### [Given instruction]
Reproduce the forum thread from "## Elemental_elf (Mar" to "most 'nerdy' hobbies.", swapping "archetypes" for "player types" throughout.

### [Passage shown]
-.-.-
If i want to put berzerkers into my Word Bearers army, what's wrong with calling them "Frenzied Devotees" and claiming they're undivided fanatics so wrapped up in religious fervor that they become raving maniacs? I've paid the points, I;ve modeled them uniquely, I explained what they count as. I even put effort into making the fluff blend with the rest of the army


----------



## apd9122 (Jan 27, 2008)

uS tournys almost demand a bit of cheese nowadays. There are prizes, some tournys really good prizes, without Math-hammer armies you may as well not play. My Necron Destroyer horde army is math hammer and I know i will lose points because no one likes getting stomped, but battle points are always the end all for overall winner. I would love to see some comp scores by judges Hard percentages for troops etc. But until that happens what can you do?


----------



## Elemental_elf (Mar 12, 2008)

I think a concept from Magic the Gathering would be useful or sorting this problem out.

A Developer of Magic the Gathering, Mark Rosewater, came up with a theory about 3 general personality archetypes to describe the players of Magic the Gathering and help hone the developing process to target these archetypes. The cool thing though, is that they archetypes are not merely endemic to Magic but are in fact endemic to most 'nerdy' hobbies.

I'll quote Mr. Rosewater right from the page where he describes the archetypes: 

(note just replace 'Deck' with Army and 'Magic' with 'Warhammer').



> *Timmy*
> 
> The first question I always ask of a profile is: what does this profile want when they play Magic? Timmy wants to experience something. Timmy plays Magic because he enjoys the feeling he gets when he plays. What that feeling is will vary from Timmy to Timmy, but what all Timmies have in common is that they enjoy the visceral experience of playing. As you will see, Johnny and Spike have a destination in mind when they play. Timmy is in it for the journey.
-.-.-
### [Data extract]
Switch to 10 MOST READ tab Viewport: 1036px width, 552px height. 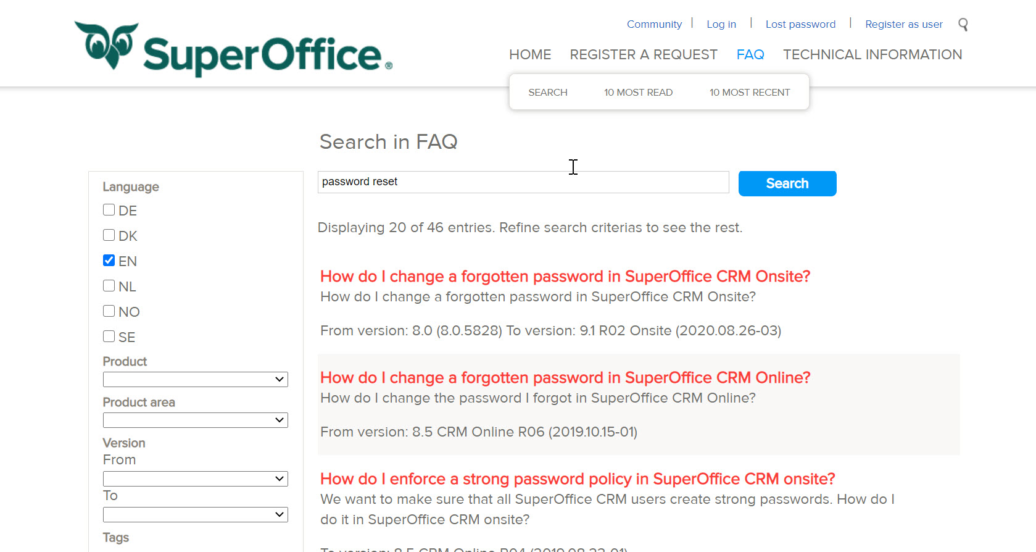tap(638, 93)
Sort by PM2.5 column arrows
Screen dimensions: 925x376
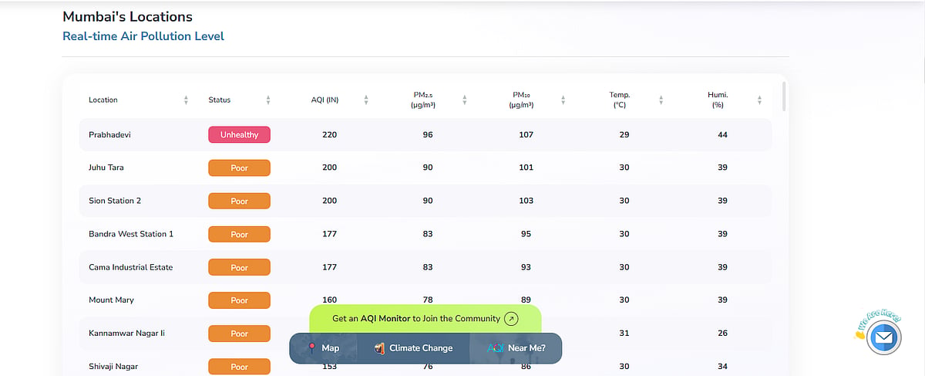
-.-.-
### [Task result]
## Elemental_elf (Mar 12, 2008)

I think a concept from Magic the Gathering would be useful or sorting this problem out.

A Developer of Magic the Gathering, Mark Rosewater, came up with a theory about 3 general personality player types to describe the players of Magic the Gathering and help hone the developing process to target these player types. The cool thing though, is that they player types are not merely endemic to Magic but are in fact endemic to most 'nerdy' hobbies.